**Task goal:** Which lines below hold the word "right"? Copy all of them.

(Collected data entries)
======
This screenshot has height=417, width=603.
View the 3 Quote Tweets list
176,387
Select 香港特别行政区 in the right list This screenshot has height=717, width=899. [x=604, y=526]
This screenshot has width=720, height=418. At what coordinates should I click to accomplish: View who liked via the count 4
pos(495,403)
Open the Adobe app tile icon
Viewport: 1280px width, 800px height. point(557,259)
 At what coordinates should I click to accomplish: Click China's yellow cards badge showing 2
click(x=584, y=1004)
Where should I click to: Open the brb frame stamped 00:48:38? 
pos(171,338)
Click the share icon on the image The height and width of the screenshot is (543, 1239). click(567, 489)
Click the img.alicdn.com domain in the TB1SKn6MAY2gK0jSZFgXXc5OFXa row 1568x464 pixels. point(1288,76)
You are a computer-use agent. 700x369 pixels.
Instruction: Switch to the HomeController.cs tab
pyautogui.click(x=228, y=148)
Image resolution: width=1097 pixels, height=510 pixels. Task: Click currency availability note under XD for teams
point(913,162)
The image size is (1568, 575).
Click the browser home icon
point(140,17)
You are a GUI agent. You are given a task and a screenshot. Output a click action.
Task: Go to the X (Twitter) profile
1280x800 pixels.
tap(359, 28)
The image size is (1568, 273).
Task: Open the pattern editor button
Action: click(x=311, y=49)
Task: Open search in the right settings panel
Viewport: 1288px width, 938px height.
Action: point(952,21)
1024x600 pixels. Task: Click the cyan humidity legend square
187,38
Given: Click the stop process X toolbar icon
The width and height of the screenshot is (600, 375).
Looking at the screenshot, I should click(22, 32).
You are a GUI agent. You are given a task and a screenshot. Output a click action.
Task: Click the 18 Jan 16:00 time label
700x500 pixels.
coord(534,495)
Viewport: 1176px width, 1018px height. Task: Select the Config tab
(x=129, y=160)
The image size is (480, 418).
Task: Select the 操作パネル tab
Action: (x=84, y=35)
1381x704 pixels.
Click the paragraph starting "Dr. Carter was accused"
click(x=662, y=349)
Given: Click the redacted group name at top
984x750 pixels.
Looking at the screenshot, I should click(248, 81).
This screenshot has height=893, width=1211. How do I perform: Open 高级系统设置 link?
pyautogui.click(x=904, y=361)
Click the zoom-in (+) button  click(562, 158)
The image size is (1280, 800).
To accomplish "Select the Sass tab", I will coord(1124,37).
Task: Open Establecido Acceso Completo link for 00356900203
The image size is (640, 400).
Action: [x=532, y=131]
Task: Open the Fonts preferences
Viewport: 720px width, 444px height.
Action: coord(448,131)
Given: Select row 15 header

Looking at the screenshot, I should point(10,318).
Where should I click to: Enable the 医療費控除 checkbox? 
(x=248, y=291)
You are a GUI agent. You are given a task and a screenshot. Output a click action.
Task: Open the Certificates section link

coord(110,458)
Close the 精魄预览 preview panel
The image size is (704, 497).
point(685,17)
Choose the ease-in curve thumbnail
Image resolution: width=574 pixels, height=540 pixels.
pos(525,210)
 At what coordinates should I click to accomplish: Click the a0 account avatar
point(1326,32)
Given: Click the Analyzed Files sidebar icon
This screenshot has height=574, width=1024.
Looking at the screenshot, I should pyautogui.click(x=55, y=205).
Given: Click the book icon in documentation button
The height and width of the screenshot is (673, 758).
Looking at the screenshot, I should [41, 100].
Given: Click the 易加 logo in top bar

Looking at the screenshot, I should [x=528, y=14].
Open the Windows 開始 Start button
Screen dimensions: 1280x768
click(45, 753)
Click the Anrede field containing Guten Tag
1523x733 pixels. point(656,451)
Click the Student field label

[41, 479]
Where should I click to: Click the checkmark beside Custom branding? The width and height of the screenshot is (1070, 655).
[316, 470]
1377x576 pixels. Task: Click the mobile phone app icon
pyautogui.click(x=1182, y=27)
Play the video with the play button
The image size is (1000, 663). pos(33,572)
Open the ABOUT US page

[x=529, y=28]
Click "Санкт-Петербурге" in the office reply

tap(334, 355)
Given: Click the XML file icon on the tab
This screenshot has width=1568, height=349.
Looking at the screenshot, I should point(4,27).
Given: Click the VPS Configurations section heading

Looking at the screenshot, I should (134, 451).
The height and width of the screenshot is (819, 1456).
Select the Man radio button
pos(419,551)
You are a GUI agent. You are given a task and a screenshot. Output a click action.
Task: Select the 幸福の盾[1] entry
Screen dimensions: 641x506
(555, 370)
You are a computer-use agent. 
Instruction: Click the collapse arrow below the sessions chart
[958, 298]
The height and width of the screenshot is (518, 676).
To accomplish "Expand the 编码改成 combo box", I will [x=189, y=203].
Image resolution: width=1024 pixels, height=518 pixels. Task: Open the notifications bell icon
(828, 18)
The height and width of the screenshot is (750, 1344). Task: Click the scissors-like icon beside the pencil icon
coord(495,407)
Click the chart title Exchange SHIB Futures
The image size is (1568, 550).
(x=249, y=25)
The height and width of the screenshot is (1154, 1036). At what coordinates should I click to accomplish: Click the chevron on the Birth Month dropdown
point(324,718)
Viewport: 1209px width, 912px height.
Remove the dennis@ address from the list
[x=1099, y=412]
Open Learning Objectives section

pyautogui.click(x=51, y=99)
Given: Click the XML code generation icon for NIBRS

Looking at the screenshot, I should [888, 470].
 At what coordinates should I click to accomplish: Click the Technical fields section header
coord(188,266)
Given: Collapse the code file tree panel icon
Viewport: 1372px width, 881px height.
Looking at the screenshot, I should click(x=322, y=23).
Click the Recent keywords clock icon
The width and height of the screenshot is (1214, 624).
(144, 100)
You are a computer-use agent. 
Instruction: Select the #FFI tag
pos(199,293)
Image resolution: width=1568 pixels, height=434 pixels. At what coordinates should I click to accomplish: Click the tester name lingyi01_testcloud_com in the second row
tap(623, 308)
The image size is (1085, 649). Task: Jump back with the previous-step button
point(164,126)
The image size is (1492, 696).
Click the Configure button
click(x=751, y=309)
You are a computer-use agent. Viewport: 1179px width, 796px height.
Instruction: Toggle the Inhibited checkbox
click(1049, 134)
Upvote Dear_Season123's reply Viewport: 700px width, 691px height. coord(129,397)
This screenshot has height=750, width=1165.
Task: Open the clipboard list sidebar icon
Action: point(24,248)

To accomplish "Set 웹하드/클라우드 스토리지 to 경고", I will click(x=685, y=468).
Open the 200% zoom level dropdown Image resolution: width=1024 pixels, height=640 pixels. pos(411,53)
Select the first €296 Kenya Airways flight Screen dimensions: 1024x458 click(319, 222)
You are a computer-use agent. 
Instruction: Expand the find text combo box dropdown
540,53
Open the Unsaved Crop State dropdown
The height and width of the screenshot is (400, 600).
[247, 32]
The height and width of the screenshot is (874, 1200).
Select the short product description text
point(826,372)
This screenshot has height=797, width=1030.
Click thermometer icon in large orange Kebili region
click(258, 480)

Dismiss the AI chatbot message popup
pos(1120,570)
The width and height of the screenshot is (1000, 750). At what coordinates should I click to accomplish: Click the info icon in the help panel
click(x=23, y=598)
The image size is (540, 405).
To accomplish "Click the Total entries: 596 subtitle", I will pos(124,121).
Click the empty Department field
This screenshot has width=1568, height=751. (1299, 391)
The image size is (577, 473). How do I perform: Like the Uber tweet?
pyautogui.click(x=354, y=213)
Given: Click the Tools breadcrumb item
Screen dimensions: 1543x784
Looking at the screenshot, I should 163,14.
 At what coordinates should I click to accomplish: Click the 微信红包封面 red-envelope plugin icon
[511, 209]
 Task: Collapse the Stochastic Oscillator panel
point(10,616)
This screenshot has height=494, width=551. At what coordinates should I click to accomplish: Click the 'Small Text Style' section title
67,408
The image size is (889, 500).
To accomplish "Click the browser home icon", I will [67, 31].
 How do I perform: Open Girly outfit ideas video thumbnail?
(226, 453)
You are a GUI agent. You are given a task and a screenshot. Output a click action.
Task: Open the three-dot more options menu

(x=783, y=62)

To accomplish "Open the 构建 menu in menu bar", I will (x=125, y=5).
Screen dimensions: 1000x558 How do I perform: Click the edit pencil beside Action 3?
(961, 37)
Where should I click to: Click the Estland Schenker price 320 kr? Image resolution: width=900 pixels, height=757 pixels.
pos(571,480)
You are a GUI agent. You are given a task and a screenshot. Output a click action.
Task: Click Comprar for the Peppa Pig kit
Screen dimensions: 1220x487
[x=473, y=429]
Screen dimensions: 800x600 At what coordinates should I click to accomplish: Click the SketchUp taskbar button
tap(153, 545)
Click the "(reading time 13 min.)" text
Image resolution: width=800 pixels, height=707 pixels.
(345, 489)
======
**Solution for this task:**
Select 香港特别行政区 in the right list This screenshot has height=717, width=899. [x=604, y=526]
Task: Open search in the right settings panel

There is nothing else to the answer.